* **WRITTEN TASK**
Give the lines below as a numbered list, with blank lines left out.

* **SOURCE DATA**
.....

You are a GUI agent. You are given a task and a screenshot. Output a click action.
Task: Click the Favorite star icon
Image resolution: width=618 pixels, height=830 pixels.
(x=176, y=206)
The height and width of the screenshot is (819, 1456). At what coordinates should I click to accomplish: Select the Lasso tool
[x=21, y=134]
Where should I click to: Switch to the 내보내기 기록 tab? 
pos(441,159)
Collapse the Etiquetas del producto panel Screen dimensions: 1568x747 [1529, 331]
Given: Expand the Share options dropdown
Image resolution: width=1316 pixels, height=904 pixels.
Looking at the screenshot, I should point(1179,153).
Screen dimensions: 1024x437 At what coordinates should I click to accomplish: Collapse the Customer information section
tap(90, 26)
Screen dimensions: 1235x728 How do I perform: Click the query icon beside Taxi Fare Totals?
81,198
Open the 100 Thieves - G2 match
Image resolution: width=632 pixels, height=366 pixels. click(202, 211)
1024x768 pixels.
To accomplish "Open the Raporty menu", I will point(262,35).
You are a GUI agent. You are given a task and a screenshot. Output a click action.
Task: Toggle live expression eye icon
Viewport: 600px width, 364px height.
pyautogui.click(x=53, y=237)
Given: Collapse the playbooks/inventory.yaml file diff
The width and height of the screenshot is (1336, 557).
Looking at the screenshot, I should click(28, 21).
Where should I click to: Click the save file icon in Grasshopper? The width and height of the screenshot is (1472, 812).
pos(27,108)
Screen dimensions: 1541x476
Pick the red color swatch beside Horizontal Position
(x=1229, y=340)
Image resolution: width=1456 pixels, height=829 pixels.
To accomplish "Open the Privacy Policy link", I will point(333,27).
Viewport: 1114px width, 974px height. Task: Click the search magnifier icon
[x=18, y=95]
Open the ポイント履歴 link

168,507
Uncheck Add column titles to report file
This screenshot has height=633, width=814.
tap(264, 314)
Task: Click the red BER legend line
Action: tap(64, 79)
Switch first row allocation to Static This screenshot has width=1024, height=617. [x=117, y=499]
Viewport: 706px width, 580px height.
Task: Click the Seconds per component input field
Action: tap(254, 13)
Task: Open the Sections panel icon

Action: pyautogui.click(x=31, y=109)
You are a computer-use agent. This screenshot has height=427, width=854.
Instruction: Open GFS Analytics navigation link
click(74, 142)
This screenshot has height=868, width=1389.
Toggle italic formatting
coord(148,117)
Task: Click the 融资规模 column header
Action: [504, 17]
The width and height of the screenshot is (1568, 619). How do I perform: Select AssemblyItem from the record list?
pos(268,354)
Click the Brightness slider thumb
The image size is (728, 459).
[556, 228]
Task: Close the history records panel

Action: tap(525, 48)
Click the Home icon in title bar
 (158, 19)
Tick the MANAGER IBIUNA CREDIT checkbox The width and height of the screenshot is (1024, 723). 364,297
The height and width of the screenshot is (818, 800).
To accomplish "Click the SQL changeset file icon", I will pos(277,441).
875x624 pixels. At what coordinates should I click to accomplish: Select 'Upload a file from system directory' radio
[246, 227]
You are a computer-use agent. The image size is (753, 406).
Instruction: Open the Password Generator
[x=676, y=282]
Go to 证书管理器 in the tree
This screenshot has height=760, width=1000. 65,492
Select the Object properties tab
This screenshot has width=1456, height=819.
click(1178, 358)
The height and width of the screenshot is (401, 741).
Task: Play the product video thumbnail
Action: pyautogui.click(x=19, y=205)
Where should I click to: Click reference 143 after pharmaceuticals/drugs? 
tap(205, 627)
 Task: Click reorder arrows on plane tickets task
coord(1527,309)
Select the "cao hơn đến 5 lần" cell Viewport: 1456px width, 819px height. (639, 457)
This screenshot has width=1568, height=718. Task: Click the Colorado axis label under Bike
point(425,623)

.....

* **THE REPLY**
1. You are a GUI agent. You are given a task and a screenshot. Output a click action.
2. Task: Click the Favorite star icon
3. Image resolution: width=618 pixels, height=830 pixels.
4. (x=176, y=206)
5. The height and width of the screenshot is (819, 1456). At what coordinates should I click to accomplish: Select the Lasso tool
6. [x=21, y=134]
7. Where should I click to: Switch to the 내보내기 기록 tab? 
8. pos(441,159)
9. Collapse the Etiquetas del producto panel Screen dimensions: 1568x747 [1529, 331]
10. Given: Expand the Share options dropdown
11. Image resolution: width=1316 pixels, height=904 pixels.
12. Looking at the screenshot, I should point(1179,153).
13. Screen dimensions: 1024x437 At what coordinates should I click to accomplish: Collapse the Customer information section
14. tap(90, 26)
15. Screen dimensions: 1235x728 How do I perform: Click the query icon beside Taxi Fare Totals?
16. 81,198
17. Open the 100 Thieves - G2 match
18. Image resolution: width=632 pixels, height=366 pixels. click(202, 211)
19. 1024x768 pixels.
20. To accomplish "Open the Raporty menu", I will point(262,35).
21. You are a GUI agent. You are given a task and a screenshot. Output a click action.
22. Task: Toggle live expression eye icon
23. Viewport: 600px width, 364px height.
24. pyautogui.click(x=53, y=237)
25. Given: Collapse the playbooks/inventory.yaml file diff
26. The width and height of the screenshot is (1336, 557).
27. Looking at the screenshot, I should click(28, 21).
28. Where should I click to: Click the save file icon in Grasshopper? The width and height of the screenshot is (1472, 812).
29. pos(27,108)
30. Screen dimensions: 1541x476
31. Pick the red color swatch beside Horizontal Position
32. (x=1229, y=340)
33. Image resolution: width=1456 pixels, height=829 pixels.
34. To accomplish "Open the Privacy Policy link", I will point(333,27).
35. Viewport: 1114px width, 974px height. Task: Click the search magnifier icon
36. [x=18, y=95]
37. Open the ポイント履歴 link
38. 168,507
39. Uncheck Add column titles to report file
40. This screenshot has height=633, width=814.
41. tap(264, 314)
42. Task: Click the red BER legend line
43. Action: tap(64, 79)
44. Switch first row allocation to Static This screenshot has width=1024, height=617. [x=117, y=499]
45. Viewport: 706px width, 580px height.
46. Task: Click the Seconds per component input field
47. Action: tap(254, 13)
48. Task: Open the Sections panel icon
49. Action: pyautogui.click(x=31, y=109)
50. You are a computer-use agent. This screenshot has height=427, width=854.
51. Instruction: Open GFS Analytics navigation link
52. click(74, 142)
53. This screenshot has height=868, width=1389.
54. Toggle italic formatting
55. coord(148,117)
56. Task: Click the 融资规模 column header
57. Action: [504, 17]
58. The width and height of the screenshot is (1568, 619). How do I perform: Select AssemblyItem from the record list?
59. pos(268,354)
60. Click the Brightness slider thumb
61. The image size is (728, 459).
62. [556, 228]
63. Task: Close the history records panel
64. Action: tap(525, 48)
65. Click the Home icon in title bar
66.  (158, 19)
67. Tick the MANAGER IBIUNA CREDIT checkbox The width and height of the screenshot is (1024, 723). 364,297
68. The height and width of the screenshot is (818, 800).
69. To accomplish "Click the SQL changeset file icon", I will pos(277,441).
70. 875x624 pixels. At what coordinates should I click to accomplish: Select 'Upload a file from system directory' radio
71. [246, 227]
72. You are a computer-use agent. The image size is (753, 406).
73. Instruction: Open the Password Generator
74. [x=676, y=282]
75. Go to 证书管理器 in the tree
76. This screenshot has height=760, width=1000. 65,492
77. Select the Object properties tab
78. This screenshot has width=1456, height=819.
79. click(1178, 358)
80. The height and width of the screenshot is (401, 741).
81. Task: Play the product video thumbnail
82. Action: pyautogui.click(x=19, y=205)
83. Where should I click to: Click reference 143 after pharmaceuticals/drugs? 
84. tap(205, 627)
85.  Task: Click reorder arrows on plane tickets task
86. coord(1527,309)
87. Select the "cao hơn đến 5 lần" cell Viewport: 1456px width, 819px height. (639, 457)
88. This screenshot has width=1568, height=718. Task: Click the Colorado axis label under Bike
89. point(425,623)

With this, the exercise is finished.